** INFORMATION PROVIDED **

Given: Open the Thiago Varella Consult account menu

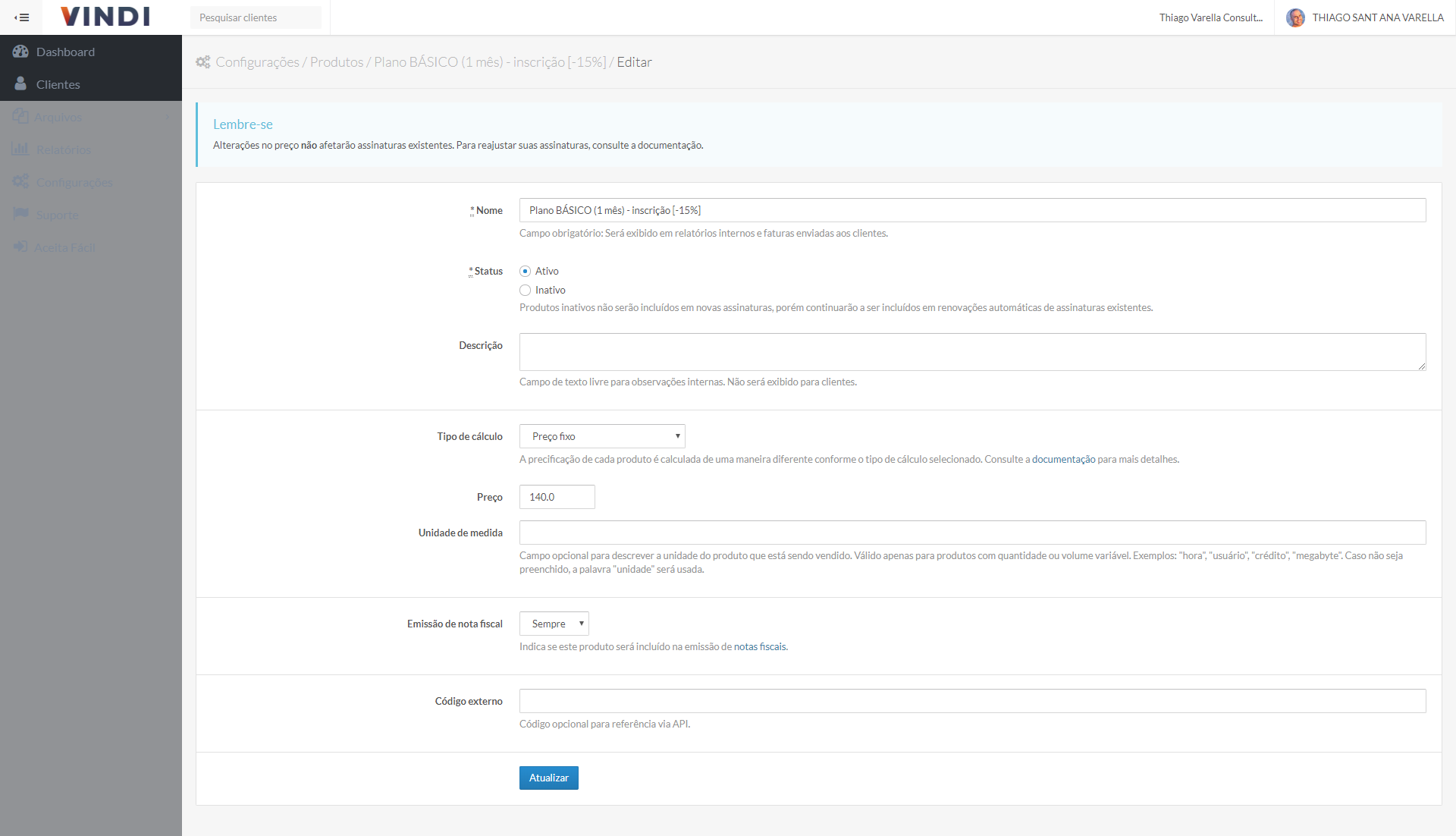Looking at the screenshot, I should [1210, 17].
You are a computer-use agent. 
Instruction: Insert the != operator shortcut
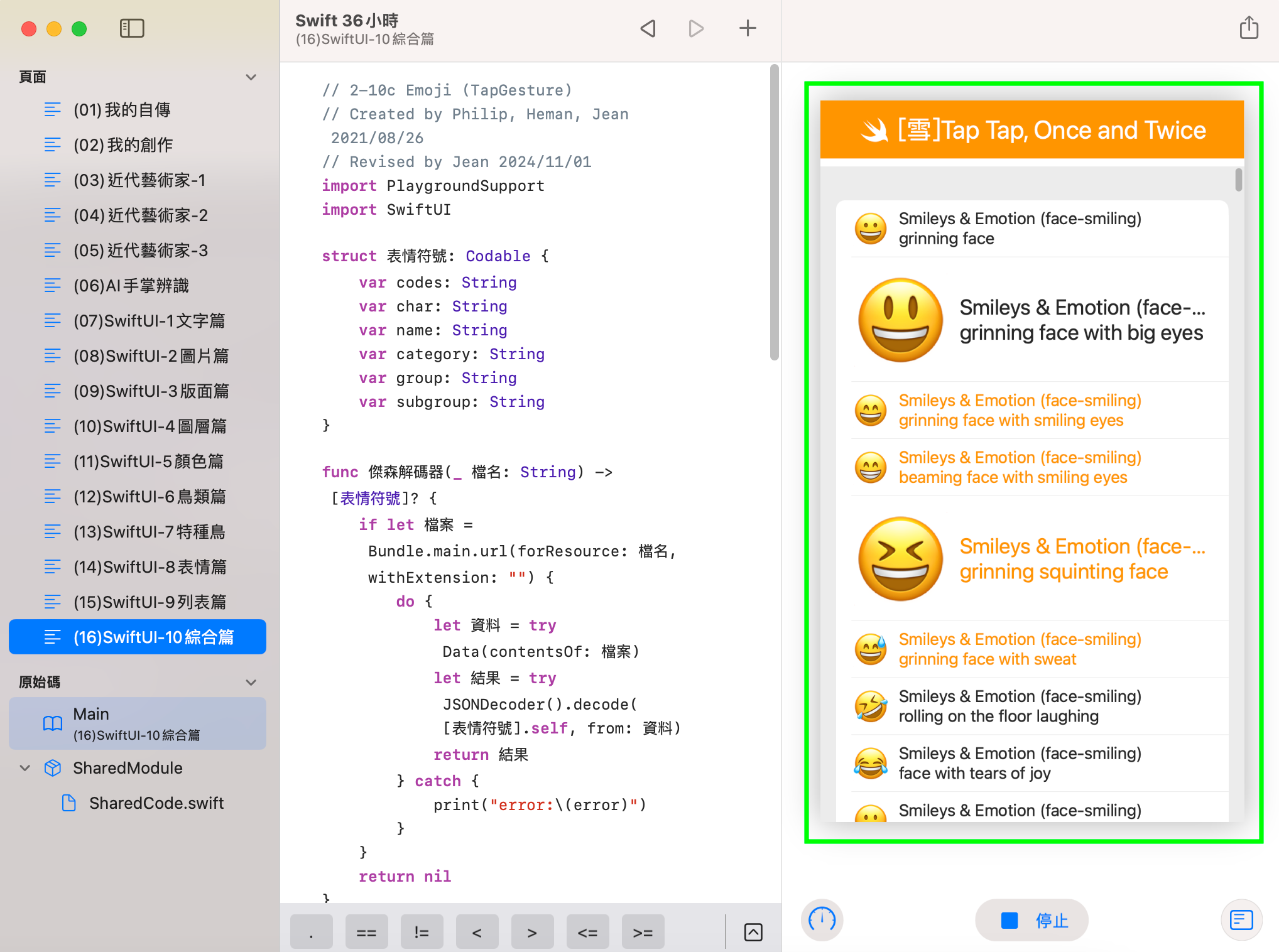point(422,933)
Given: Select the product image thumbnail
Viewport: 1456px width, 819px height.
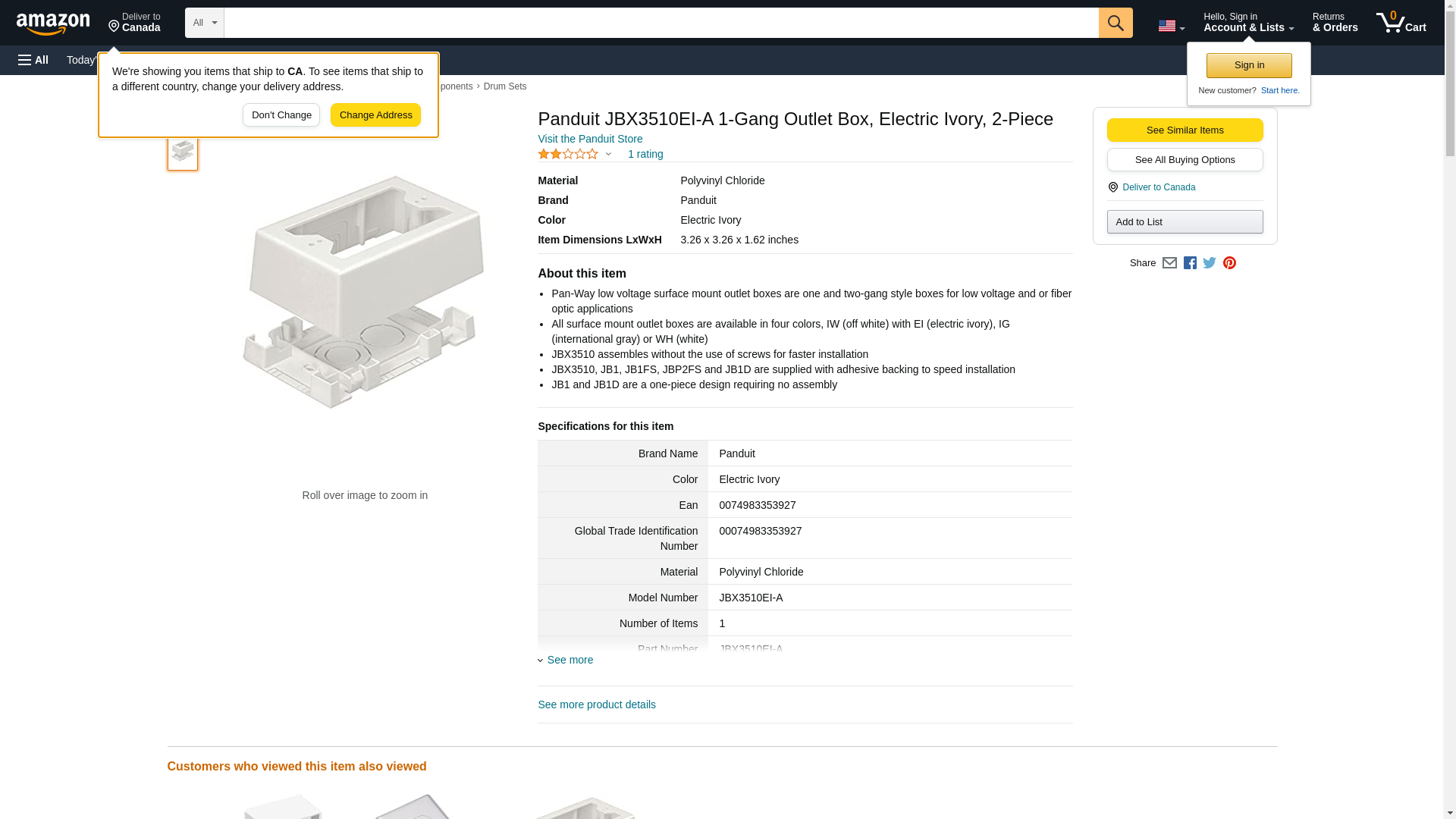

** TRY IT **
Each record above should be copied character for character, with pictures dropped.

** RESULT BELOW **
Given: Open the Thiago Varella Consult account menu

Looking at the screenshot, I should [1210, 17].
You are a computer-use agent. 
Instruction: Insert the != operator shortcut
point(422,933)
Given: Select the product image thumbnail
Viewport: 1456px width, 819px height.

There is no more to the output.